EXTRACT:

· · · · · · ·

Nazi Invasion of France fails?

What would be the consequences in the war if the German Invasion of France in 1940 fails? The french forces are able to mount an effective defense in Belgium, and the germans get halted just outside Brussels. Summer 1940 passes and France is still in the fight, Italy isn't by contrast.

I find interesting that everyone in Germany was expecting something like this:

ranz Halder presented the first plan for Fall Gelb ("Case Yellow") on 19 October. This was the pre-war codename of plans for a campaign in the Low Countries: the Aufmarschanweisung N°1, Fall Gelb ("Deployment Instruction No. 1, Case Yellow"). Halder's plan has often been compared to the Schlieffen Plan, which the Germans attempted to execute in 1914 in the opening phase of the First World War. It was similar in that both plans entailed an advance through the middle of Belgium, but while the intention of the Schlieffen Plan was to gain a decisive victory by executing a rapid encirclement of the French Army, Aufmarschanweisung N°1 envisioned a frontal attack, sacrificing a projected half million German soldiers to attain the limited goal of throwing the Allies back to the River Somme. Germany's strength for 1940 would then be spent; only in 1942 could the main attack against France begin.
 
I'm guessing this calculation was based on something like a costly battle at Dunkirk, which never materialized.

· · · · · · ·

TASK BRIEF: List every year the post about a failed Nazi invasion of France mentions.

DATASET EXTRACT:
· · · · · · ·

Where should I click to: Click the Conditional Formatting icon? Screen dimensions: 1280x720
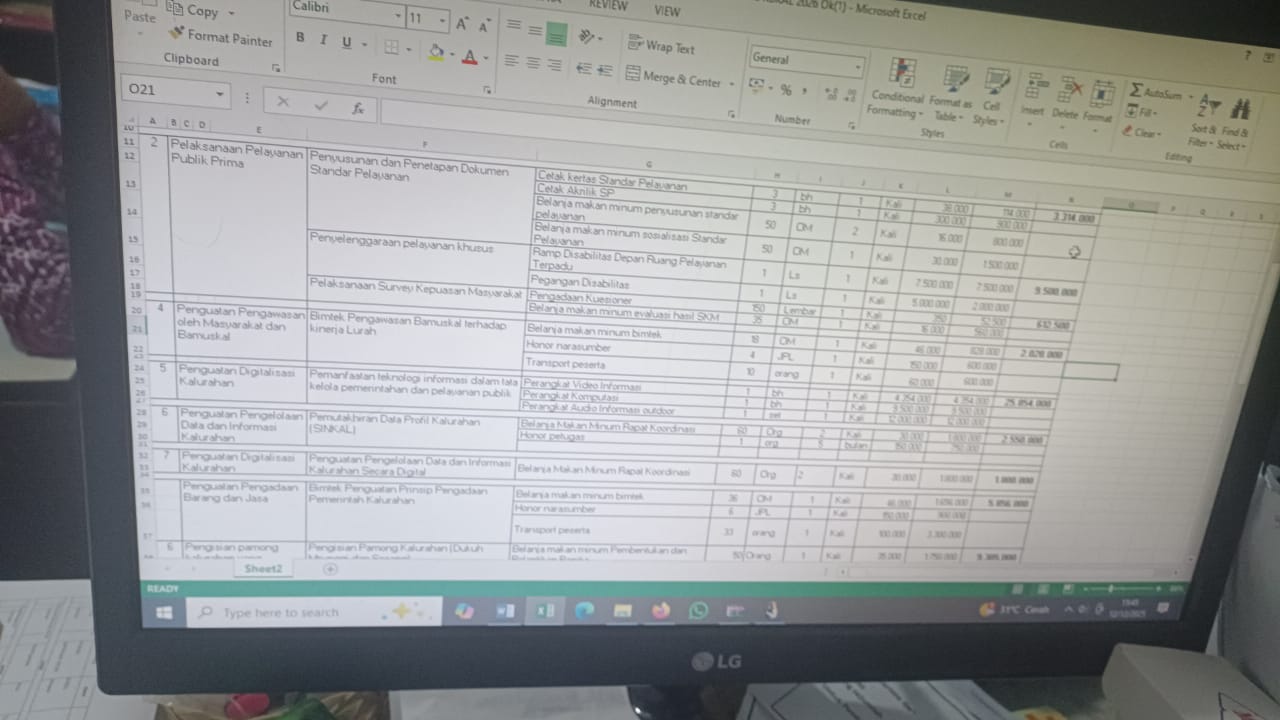point(902,74)
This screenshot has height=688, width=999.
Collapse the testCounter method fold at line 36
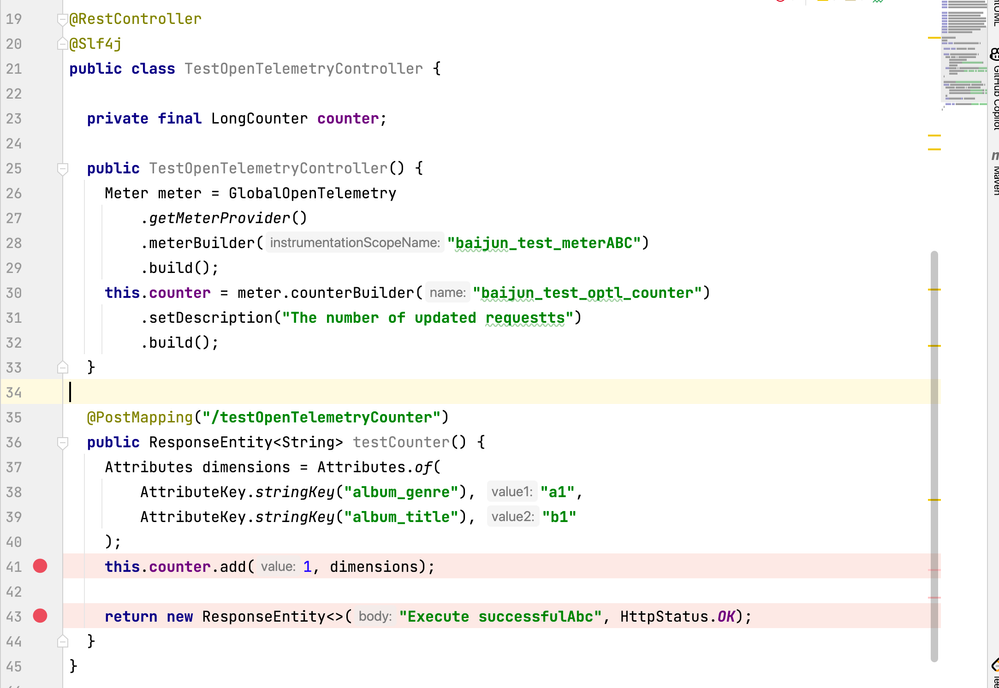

· · · · · · ·

CORRECT OUTPUT: 1940, 1914, and 1942.